So if I understand this correctly, its important that the graders don't know which books are pressed, because if they did they might be obliged to acknowledge it and then some books would be known to be pressed while others wouldn't, and of course the books that are known to be pressed would sell for less than the one's that (at least) might not be pressed, and well that would be a disincentive for people to press books, since nobody would want them. Do I have that right?

There's no way to prove that. I know several people who have pressed books in their collections...I have several pressed books in my collection. I think it's more fair to say it's a big deal for some and not a big deal for others.
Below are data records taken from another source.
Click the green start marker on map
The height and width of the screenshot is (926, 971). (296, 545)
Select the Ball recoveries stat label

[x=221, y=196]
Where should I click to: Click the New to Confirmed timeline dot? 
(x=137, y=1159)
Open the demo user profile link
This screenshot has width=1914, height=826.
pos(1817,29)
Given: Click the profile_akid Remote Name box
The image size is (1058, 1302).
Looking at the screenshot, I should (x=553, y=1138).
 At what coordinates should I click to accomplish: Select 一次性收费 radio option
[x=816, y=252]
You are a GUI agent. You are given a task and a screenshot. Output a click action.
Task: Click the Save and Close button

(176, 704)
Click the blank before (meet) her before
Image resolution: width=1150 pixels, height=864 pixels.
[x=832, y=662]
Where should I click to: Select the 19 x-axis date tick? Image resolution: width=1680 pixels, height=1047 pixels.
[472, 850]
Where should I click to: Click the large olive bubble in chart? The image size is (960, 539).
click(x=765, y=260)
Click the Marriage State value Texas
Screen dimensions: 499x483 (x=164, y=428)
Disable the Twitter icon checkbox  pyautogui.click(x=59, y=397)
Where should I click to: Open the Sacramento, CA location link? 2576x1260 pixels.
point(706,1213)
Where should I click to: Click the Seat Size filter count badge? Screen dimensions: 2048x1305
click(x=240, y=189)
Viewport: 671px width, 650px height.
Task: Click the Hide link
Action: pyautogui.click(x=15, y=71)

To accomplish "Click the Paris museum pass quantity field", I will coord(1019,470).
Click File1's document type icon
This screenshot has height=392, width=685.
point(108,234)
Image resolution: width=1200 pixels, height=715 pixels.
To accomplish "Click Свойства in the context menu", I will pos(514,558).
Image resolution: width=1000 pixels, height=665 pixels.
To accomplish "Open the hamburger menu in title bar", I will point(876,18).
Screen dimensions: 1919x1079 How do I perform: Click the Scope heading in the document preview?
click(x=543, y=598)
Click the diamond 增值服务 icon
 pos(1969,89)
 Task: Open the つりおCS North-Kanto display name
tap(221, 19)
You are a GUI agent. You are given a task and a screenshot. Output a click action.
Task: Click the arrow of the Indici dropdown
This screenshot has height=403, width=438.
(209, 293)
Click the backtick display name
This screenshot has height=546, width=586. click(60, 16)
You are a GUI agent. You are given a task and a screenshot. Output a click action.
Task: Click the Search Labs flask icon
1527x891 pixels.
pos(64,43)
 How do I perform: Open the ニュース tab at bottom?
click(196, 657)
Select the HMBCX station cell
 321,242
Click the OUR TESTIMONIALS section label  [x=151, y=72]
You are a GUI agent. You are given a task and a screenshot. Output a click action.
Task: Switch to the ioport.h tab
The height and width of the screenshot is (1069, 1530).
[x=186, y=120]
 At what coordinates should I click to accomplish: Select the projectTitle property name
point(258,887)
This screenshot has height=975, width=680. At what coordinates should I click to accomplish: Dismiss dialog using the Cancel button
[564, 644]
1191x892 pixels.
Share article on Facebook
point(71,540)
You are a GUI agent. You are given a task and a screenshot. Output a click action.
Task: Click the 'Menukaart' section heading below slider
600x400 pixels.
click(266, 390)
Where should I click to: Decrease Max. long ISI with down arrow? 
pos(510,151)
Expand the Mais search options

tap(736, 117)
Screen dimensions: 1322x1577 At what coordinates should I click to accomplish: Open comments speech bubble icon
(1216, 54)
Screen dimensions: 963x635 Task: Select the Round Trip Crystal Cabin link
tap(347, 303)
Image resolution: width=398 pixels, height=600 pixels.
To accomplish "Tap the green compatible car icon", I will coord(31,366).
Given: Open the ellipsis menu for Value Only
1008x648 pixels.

I agree, ultimately its not an either/or, but there is also little doubt that full and universal disclosure of pressing would curb the enthusiasm of the speculation which drives the hyper inflation that now defines the market. Its not only that part of the market you lose because of the fraction of collectors who don't want pressed books, its the loss of the speculative incentive that is created by "taking a chance" that "maybe it will" press up a notch or two. 

Pressing is obviously not the only thing that drives inflation, and many other factors have nothing to do with CGC's business practices. For example, Clink and Heritage rarely offer back cover scans for books at auction, Heritage sometimes on certain books, Clink only in the Exchange when a seller chooses to provide a back cover scan. That may be a safe bet at, say, 9.4 or higher, but frankly at 9.2 and progressively as you go lower, that back cover scan is often the difference between satisfaction and regret....and yet people still throw top dollar at books that, if they were at a Con, the first thing they would do is flip the book over and look at the back cover. That the big online venues have got us all now trained to not care about back covers is another source of inflation, and there we only have ourselves to blame...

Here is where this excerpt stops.